# How to complete this task
Only the lines holding "computer" are wanted here; copy each from the listing.

*** Records shown ***

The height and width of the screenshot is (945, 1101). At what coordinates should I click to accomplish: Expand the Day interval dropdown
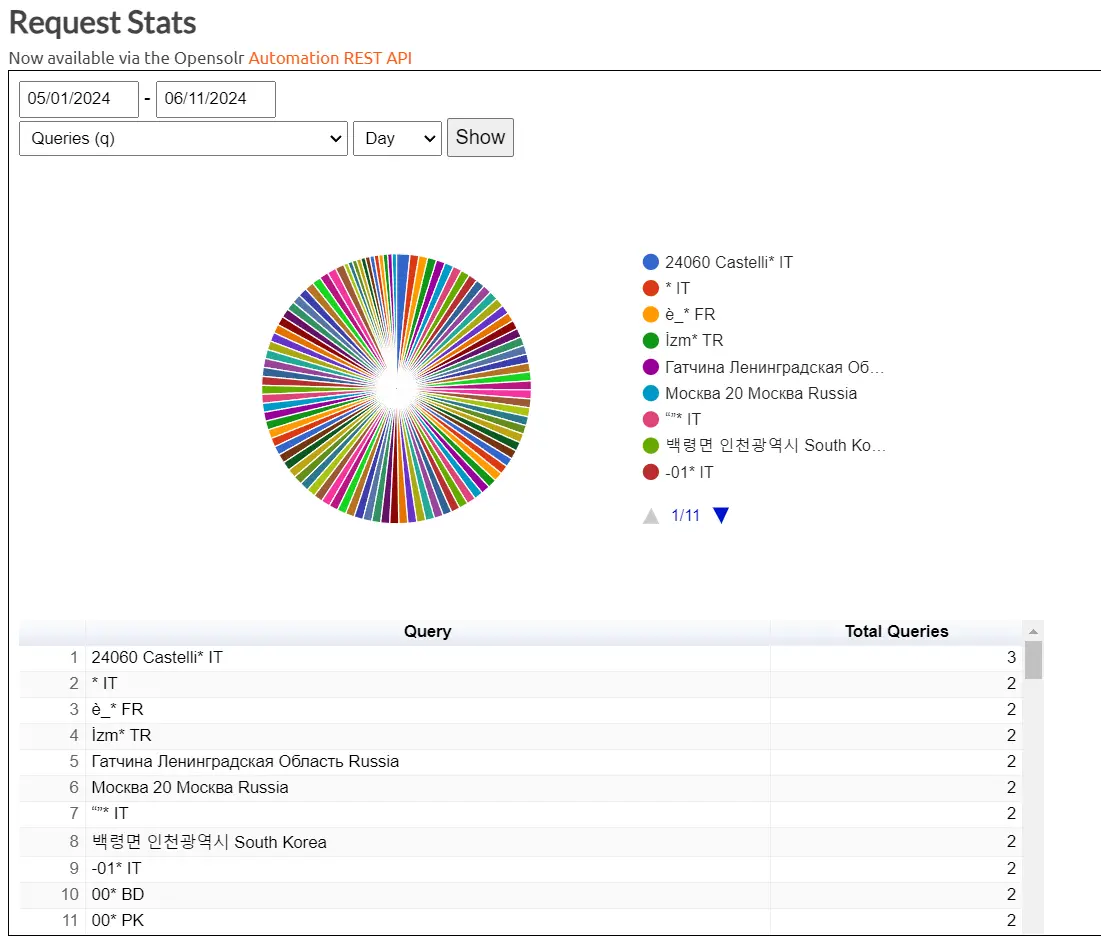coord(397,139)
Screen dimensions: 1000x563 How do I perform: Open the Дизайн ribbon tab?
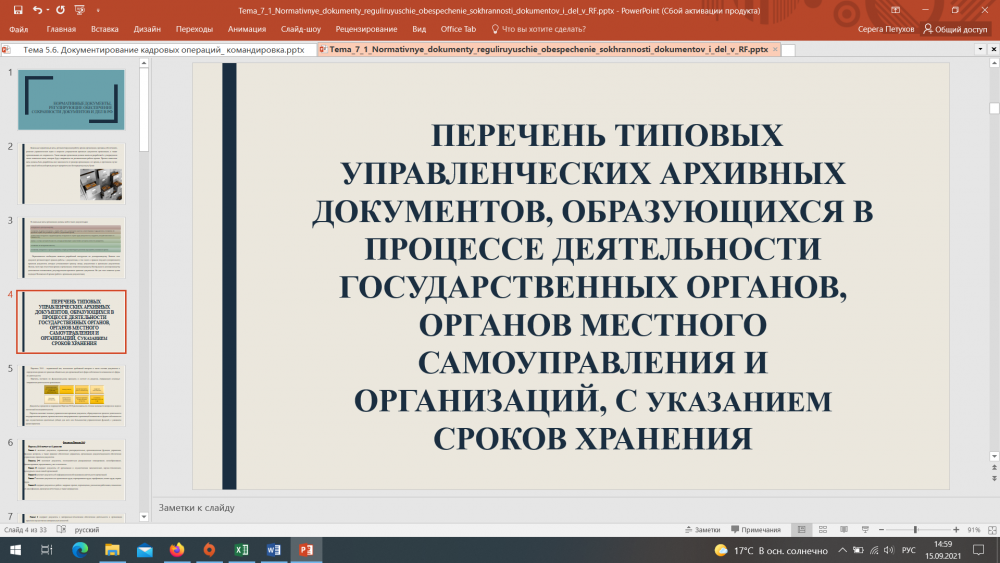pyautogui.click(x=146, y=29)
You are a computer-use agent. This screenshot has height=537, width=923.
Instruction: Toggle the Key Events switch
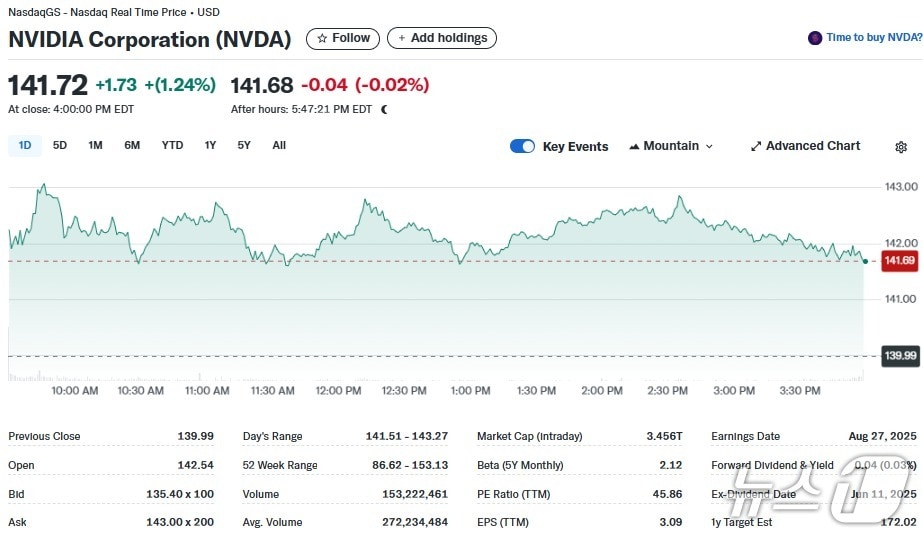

*** End of Records shown ***
*** Records shown ***

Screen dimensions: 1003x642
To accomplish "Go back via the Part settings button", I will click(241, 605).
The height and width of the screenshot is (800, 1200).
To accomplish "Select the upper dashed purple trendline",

*** End of Records shown ***
*** Records shown ***

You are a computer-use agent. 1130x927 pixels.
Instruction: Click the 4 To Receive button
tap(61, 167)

*** End of Records shown ***

# Task result
You are a computer-use agent. This screenshot has height=537, width=923.
You are a computer-use agent. 1130x927 pixels.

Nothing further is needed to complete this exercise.